Showing posts with label The Arts. Show all posts
Showing posts with label The Arts. Show all posts

Monday, July 28, 2008

The Bad Reason I Didn't Like Hair

I know I ragged on The Public's staging of Hair, but credit where credit's due; there was one really good moment in the production...

"Hair" rang out over the speaker system. The cast danced like dervishes through the audience and soon, half the audience (including me) had joined them on stage. The mood was electric, members of the audience dances with the cast and with each other as if it were the most natural thing in the world, and, at the end of it all, Jonathan Groff autographed my Metrocard. So what was the problem? The dance number came after the curtain call.

The actors were talented and appeared passionate, but, until that last number, I couldn't really believe it. The lack of plot or character development for most of the characters meant that all of the mood swings (mostly back and forth between bliss and comatose) were chemically fuelled and difficult for the mostly sober audience to share.

But the show wouldn't have been fixed by simply pulling the audience on stage earlier. Interactivity is great, but not in the form of blind enthusiasm. Ultimately, Hair suffered from comparison with my friend and classmate, Rafael Kern's production this year of The Bacchae.

Rafa incorporated audience participation from the opening of the show, when the cast threw open the doors of the theatre and pulled the audience in for dances and revels. He and the cast kept the energy high, so I spent the nearly the entire show in a state of Dionysian exhilaration. Which made the crash so much more wrenching.

Before the physical dismemberment of Pentheus, the cast circled on him and tore apart his concept of self. (Hard to describe on paper, frightening in person).
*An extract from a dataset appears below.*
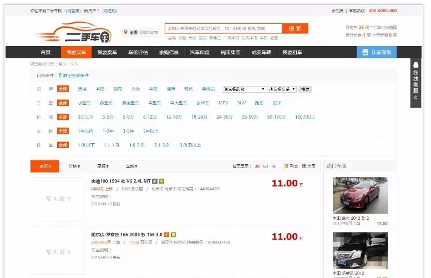Switch to list view 列表 icon

tap(287, 166)
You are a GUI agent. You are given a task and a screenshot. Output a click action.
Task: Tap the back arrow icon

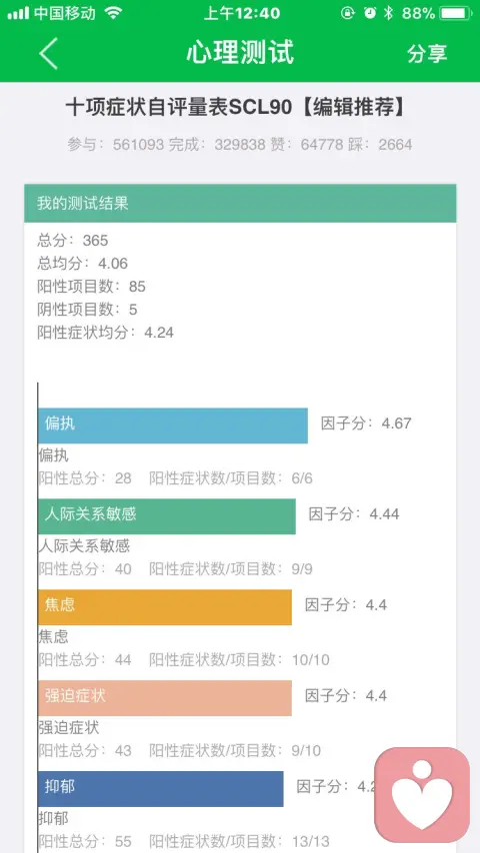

They turned on him with now-playful-now-earnest cruelty, and the worst part was, if they had transitioned to this abuse straight from the dancing, it was hard to imagine that the audience wouldn't have joined in the taunting or that we might have gone so far as to strike Elliot (the actor playing Pentheus).

Rafa's production had the biggest impact on me of all the shows I saw this year because he transported you into the world of the play, and then, once he sucked you in, he made you complicit.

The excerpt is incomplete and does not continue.